**Отрывок:**

<<<<

«РЖД-Партнер», 2008, № 16, август

 

Естественно-монопольное звено – действительно естественно?

 

Беседовал Андрей Гурьев

 

В 2008 году ежегодная конференция «ОАО «РЖД» на рынке транспортных услуг: взаимодействие и партнерство» пройдет под знаком десятилетия реформы на железнодорожном транспорте России. В этой связи мы попросили поделиться своими воспоминаниями и оценками стоявшего у истоков идей акционирования МПС д. э. н., профессора ВЛАДИМИРА ТРЕТЬЯКА, работающего сегодня заместителем директора Российского научно-исследовательского института экономики, политики и права (РИЭПП).

 

В начале была… ускоренная амортизация

– Владимир Петрович, известно, что, когда в начале 1990-х годов начальник Октябрьской железной дороги Анатолий Александрович Зайцев стал выдвигать первые в МПС предложения по акционированию, Вы, будучи профессором ЛИИЖТа, находились, что называется, в его команде. Как это все начиналось?

– Началось это еще раньше. В 1984–1987 годах Октябрьской дорогой руководил Геннадий Матвеевич Фадеев. Он ставил вопрос поиска дополнительных источников средств для обновления техники. В этом контексте родилось такое понятие, как ускоренная, или, согласно нынешнему Налоговому кодексу, нелинейная амортизация. Например, срок службы локомотива равняется 25 годам. Соответственно можно было каждый год 1/25 часть его стоимости амортизировать, или направлять на обновление парка. Ускоренная же амортизация означала возврат, например, 1/15 части. Но когда эта идея была высказана, столкнулись с тем, что по нормам учета на государственном предприятии предполагается списание только 1/25 части. Вскоре стало ясно, что для применения такого инвестиционного инструмента, как ускоренная амортизация, надо провести акционирование железных дорог, так как частным предприятиям это делать разрешалось. Вот откуда все взялось. Началось изучение вопроса. Мы работали в основном с профессором ЛИИЖТа Алексеем Никитичем Ефановым. Стали смотреть, какие виды собственности есть на железных дорогах разных стран, вырабатывать оптимальный вариант для России, уделяя особое внимание такому понятию, как естественная монополия, которую часто ругают, а на самом деле это благо. В марте 1992 года, то есть вскоре после образования МПС России, в Санкт-Петербурге состоялась первая Ассамблея начальников дорог, на которой эти идеи уже начали активно обсуждаться. Стали высказываться предложения, что необходимо провести акционирование со стопроцентным государственным капиталом, а потом уже дальнейшие преобразования – приватизацию активов в различных видах деятельности и т. д. В общем-то в этом ключе сегодня дело и идет.

>>>>

**Сохранённые записи:**
<<<<

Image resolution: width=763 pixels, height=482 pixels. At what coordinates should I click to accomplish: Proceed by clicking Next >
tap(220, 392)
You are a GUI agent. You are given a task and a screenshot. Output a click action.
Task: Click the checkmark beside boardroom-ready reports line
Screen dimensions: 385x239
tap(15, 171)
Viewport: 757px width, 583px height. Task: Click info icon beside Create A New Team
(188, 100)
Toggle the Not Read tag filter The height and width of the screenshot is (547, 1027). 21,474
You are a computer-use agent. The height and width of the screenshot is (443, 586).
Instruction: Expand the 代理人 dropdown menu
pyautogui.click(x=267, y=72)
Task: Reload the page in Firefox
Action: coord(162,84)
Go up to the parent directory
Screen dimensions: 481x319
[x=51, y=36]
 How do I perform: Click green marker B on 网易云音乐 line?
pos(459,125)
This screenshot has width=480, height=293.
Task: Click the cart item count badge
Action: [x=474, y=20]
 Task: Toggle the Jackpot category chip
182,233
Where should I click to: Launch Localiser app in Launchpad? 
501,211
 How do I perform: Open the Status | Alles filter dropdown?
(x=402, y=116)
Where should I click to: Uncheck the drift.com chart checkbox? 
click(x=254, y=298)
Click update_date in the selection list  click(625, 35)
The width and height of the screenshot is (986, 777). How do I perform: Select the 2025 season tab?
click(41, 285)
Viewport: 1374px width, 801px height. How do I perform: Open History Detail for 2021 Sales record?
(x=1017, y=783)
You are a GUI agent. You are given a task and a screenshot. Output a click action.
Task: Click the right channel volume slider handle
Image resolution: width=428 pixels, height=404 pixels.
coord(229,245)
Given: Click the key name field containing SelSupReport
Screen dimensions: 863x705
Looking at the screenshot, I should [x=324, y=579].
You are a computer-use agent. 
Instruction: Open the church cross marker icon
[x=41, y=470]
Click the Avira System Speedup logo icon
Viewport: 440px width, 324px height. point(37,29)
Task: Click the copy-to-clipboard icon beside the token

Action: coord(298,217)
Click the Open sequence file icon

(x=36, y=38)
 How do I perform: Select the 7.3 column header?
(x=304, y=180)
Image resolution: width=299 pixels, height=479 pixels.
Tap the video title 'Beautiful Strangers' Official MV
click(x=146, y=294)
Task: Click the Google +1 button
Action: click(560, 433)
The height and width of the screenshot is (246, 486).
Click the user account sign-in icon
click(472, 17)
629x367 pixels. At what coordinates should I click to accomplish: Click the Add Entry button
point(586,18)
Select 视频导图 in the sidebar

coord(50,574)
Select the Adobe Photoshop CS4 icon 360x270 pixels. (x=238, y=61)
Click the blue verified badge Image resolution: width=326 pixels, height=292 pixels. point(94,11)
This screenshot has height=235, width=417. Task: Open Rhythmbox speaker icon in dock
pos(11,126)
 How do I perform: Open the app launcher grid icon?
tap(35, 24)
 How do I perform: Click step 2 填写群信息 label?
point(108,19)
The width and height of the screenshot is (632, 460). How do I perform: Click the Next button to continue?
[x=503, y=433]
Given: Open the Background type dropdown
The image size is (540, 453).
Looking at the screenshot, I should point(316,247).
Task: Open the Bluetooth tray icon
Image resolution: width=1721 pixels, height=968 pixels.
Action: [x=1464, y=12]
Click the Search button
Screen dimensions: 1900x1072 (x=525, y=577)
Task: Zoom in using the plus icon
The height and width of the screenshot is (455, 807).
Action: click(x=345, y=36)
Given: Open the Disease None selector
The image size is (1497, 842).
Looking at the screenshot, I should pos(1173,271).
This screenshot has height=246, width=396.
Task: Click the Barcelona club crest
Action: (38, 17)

>>>>

**Задание:** Определите, согласуется ли с отрывком каждое из утверждений ниже, и ответьте «да» или «нет», точно процитировав решающие слова отрывка. 1. В 1984–1987 годах Октябрьской дорогой руководил Геннадий Матвеевич Фадеев. 2. В приведённом примере срок службы локомотива составляет 15 лет. 3. Первая Ассамблея начальников дорог состоялась в Москве.

**Ответ на задание:**
1. Да: «В 1984–1987 годах Октябрьской дорогой руководил Геннадий Матвеевич Фадеев.»
2. Нет: «Например, срок службы локомотива равняется 25 годам.»
3. Нет: «в Санкт-Петербурге состоялась первая Ассамблея начальников дорог»